Start of Data under study
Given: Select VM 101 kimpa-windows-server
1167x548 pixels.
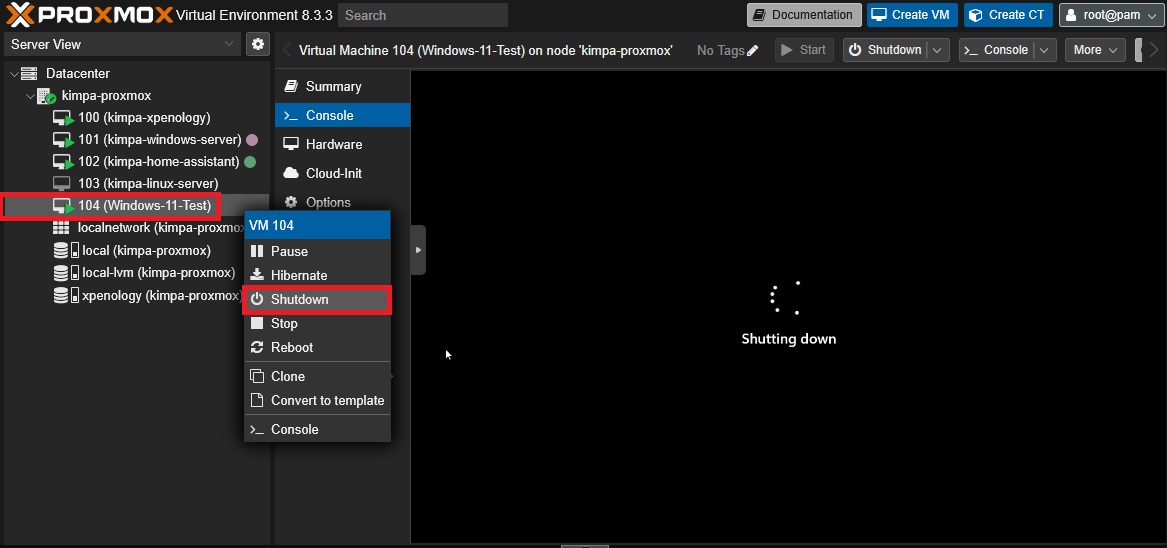Looking at the screenshot, I should pos(159,140).
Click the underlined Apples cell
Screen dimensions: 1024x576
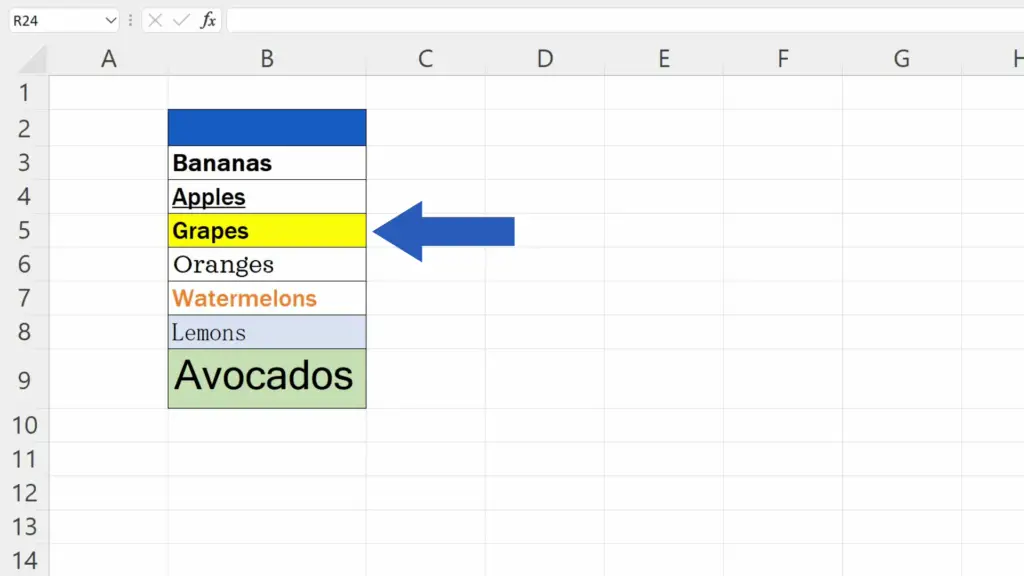(267, 197)
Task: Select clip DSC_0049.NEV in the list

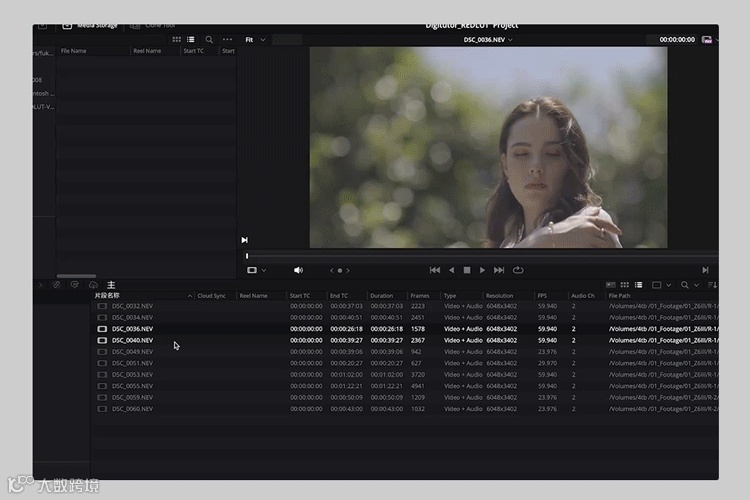Action: click(132, 352)
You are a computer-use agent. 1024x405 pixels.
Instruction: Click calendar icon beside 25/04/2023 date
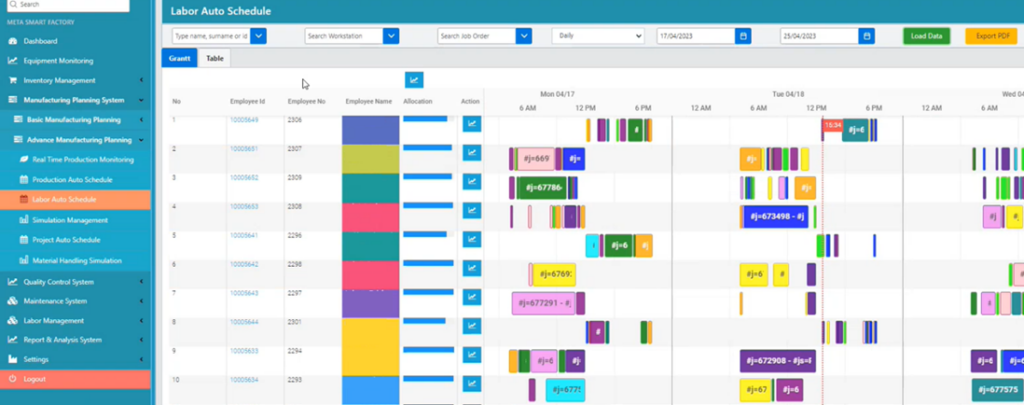tap(866, 36)
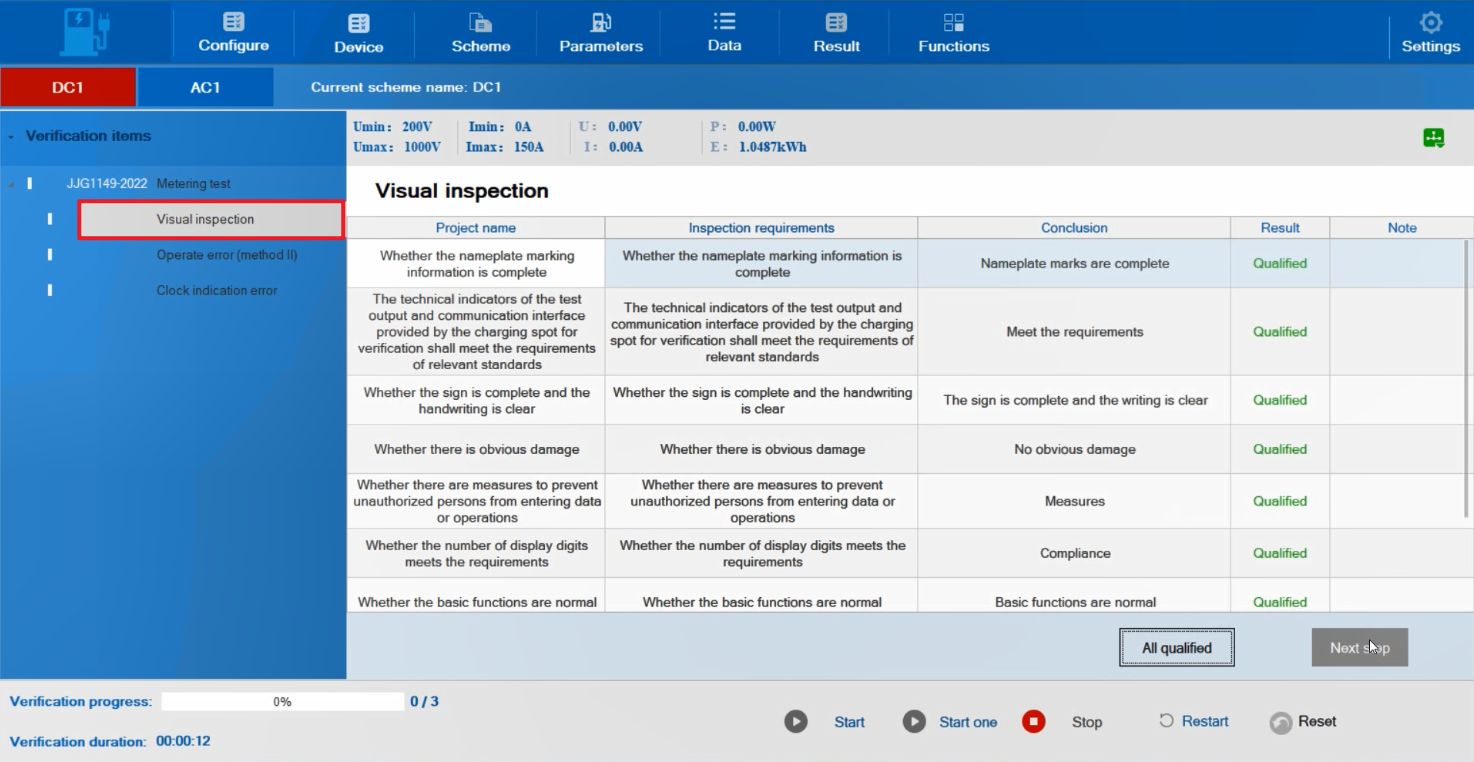Viewport: 1474px width, 762px height.
Task: Open the Parameters section icon
Action: point(600,22)
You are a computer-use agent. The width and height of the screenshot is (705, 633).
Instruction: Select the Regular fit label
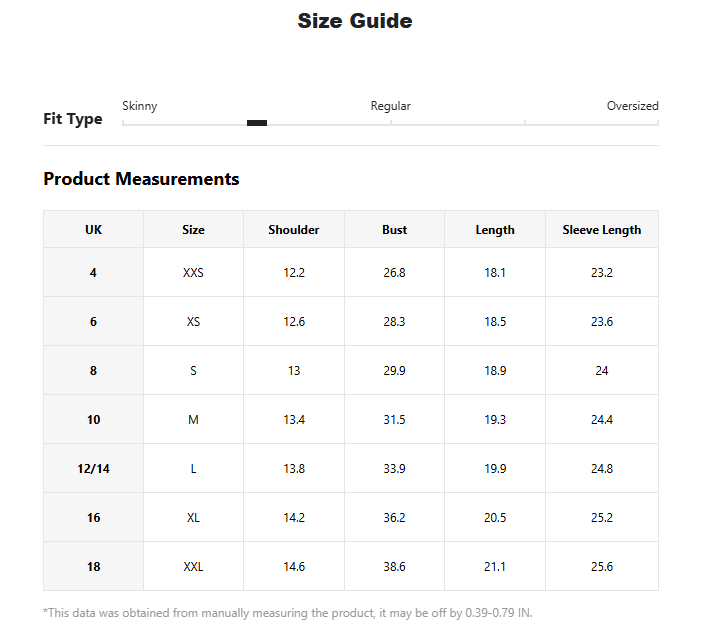[x=390, y=106]
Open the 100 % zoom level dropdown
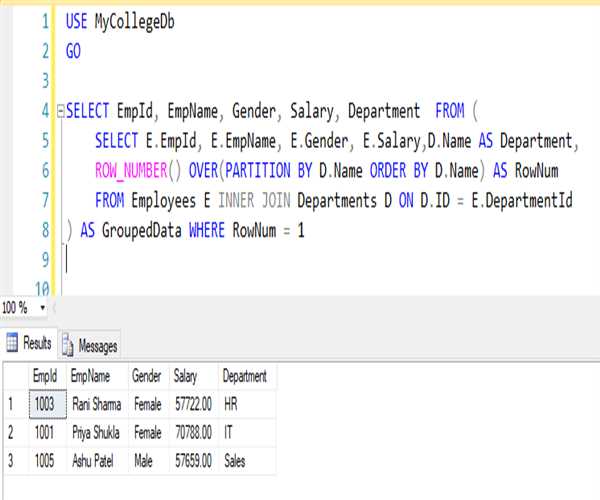 tap(43, 308)
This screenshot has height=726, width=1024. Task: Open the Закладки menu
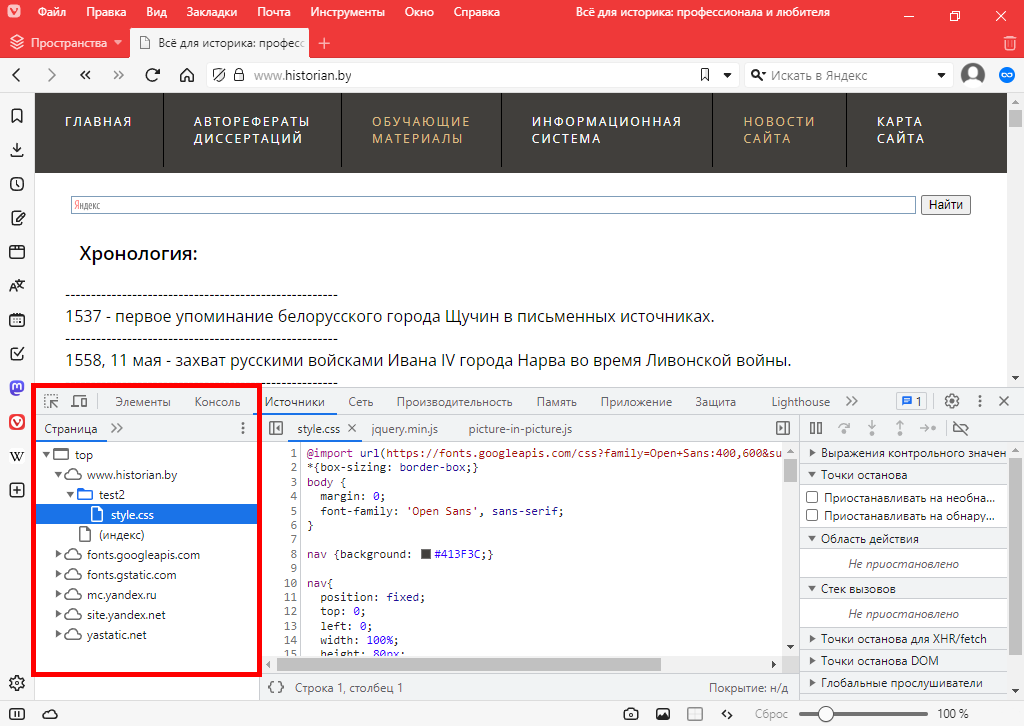[x=212, y=14]
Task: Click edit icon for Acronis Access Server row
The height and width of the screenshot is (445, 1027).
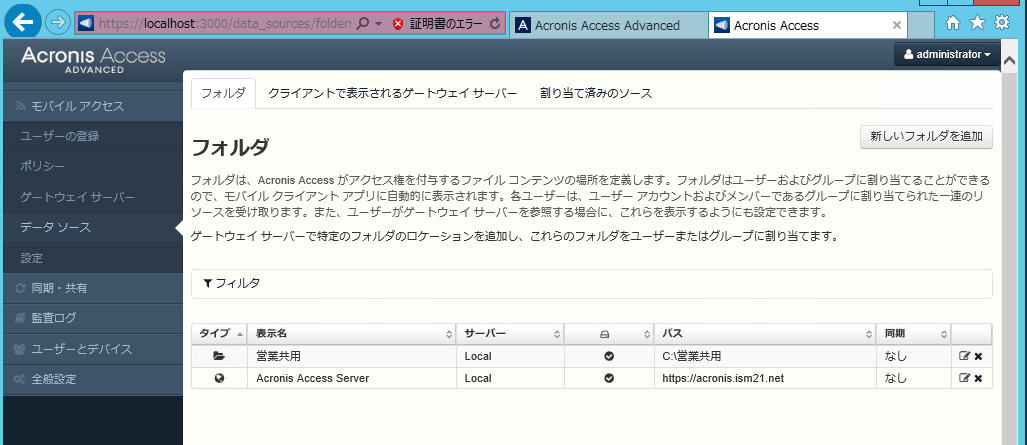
End of Data under study
> _Work request_:
When a line in the records above contains the word "computer", copy it.

> _Solution for this problem_:
You are a computer-use agent. 1024x405 pixels.
You are a computer-use agent. The width and height of the screenshot is (705, 633).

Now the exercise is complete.